Percentages Motivate Athletes To Improve

Percentages Motivate Athletes To Improve

How much money have you lost in the market? By now most of us have a pretty good idea where we presently stand. But think back for a moment. When we first learned that the market was dropping, it didn’t have much of an affect on us. But when we saw EXACTLY how much the value of OUR stocks had dropped, then “reality” set in. It’s the same for shooting. Until athletes see THEIR shooting percentages, they don’t know how far their numbers are from being “acceptable”.

Percentages are great motivators because they identify strengths and weaknesses without becoming “personal”. It’s not what the coach says, it’s what the numbers say. It is much easier for a coach to be an “advocate” – someone who comes along side to help – when percentages are used to assess in place of giving his/her personal opinion.

The first step in planning an off-season workout is to make a complete assessment. This can be done by the coach and/or the player. We prefer athletes do as much as possible since it’s their shot – it’s their future – it’s their dream to become a Star Shooter. Coaches can encourage but ultimately it is up to the athlete to make it happen.

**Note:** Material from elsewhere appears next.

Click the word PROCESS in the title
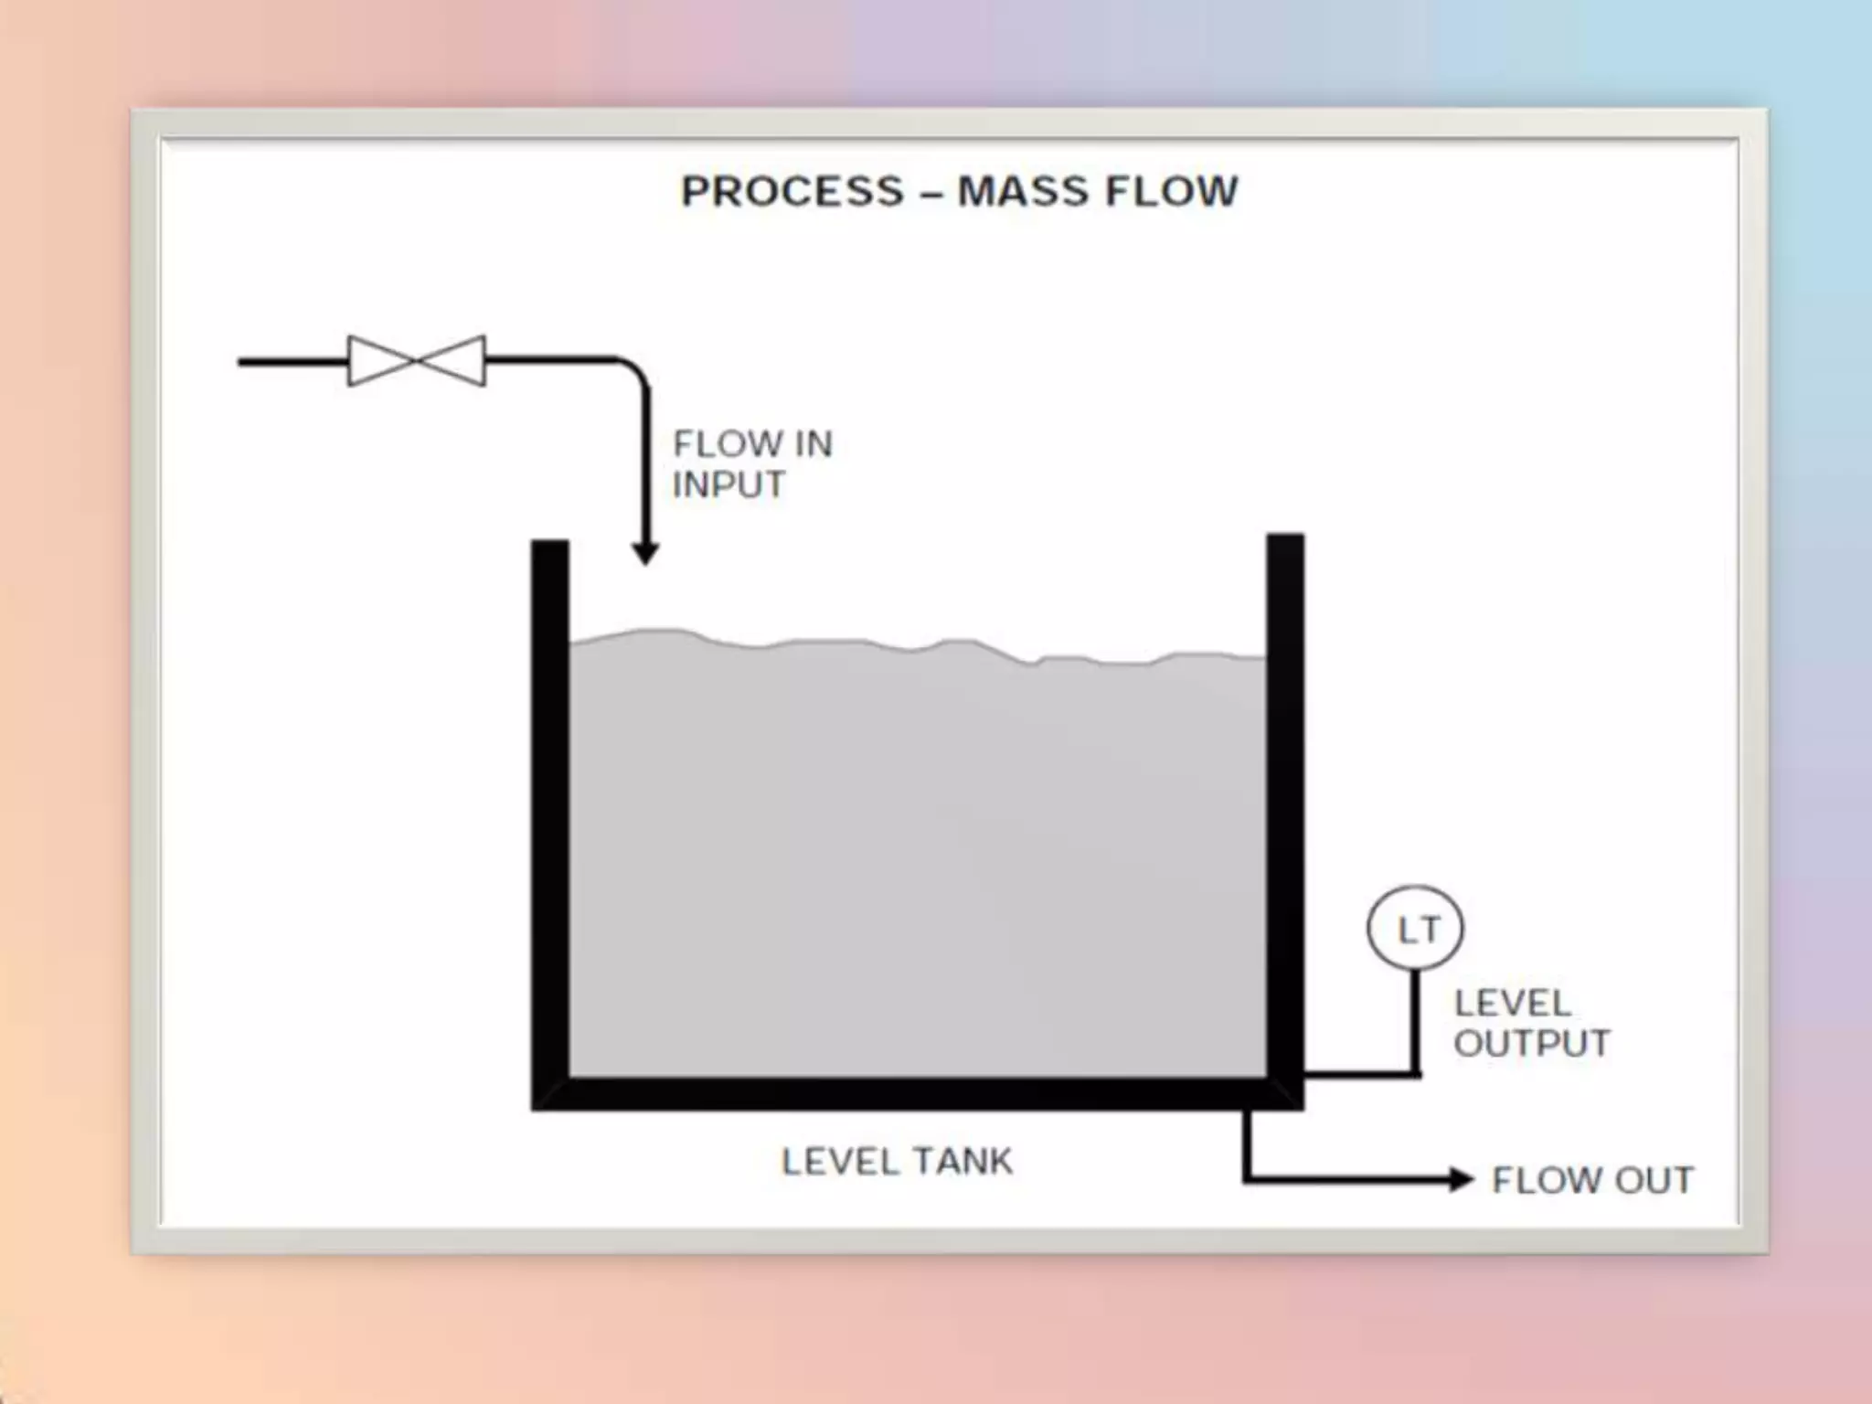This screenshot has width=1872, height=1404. tap(792, 192)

In making the assessment, determine last season’s percentages in as many areas as possible. Use last years game films to gather data for the following:

  • Free throws – 1) up to the last two minutes, and 2) attempts in the last two minutes
  • Mid – range shots
  • Shots off the dribble going right – left
  • Shots from a pass turning right – left and straight on
  • 3 – point shots after receiving the ball from the inside – from the right – from the left

If game films are not available, take 20 shots from each of the descriptions above to determine percentages.

Percentages serve as bench-marks to measure progress. Throughout the summer, athletes should re-test themselves with 20 shots from the areas noted above in order to see how they are progressing. In the weight room it’s very easy measure progress but with shooting, understand it takes more time to measure progress. Another good point about the athlete knowing their present percentages, coaches can check from time to time to get an update.

Shooting at GAME SPEED is an ABSOLUTE MUST in order to improve. As we have said so many times, “Your PRACTICE and the GAME need to be the SAME”. Practicing at a slower speed does NOT improve game performance. The body must become familiar with executing at a fast pace. Here’s the science behind this concept. The slower the body extends during the shooting motion, the smaller amount of power it produced.

Here’s how to create GAME SPEED during PRACTICE. As soon as the ball starts moving up in the shooting motion say, “Game Speed”. Say it as FAST as you can and say it loud enough so you can HEAR yourself. The ball should be released by the time you hear the letter “d” in Speed. Do you think that’s too fast? Then try testing it when you watch the NCAA tournament. Unless the shooter has a big vertical jump, you will find it to be true.

Quote Worth Considering

“WAITING for things to change is the BEST way for NOTHING to change!”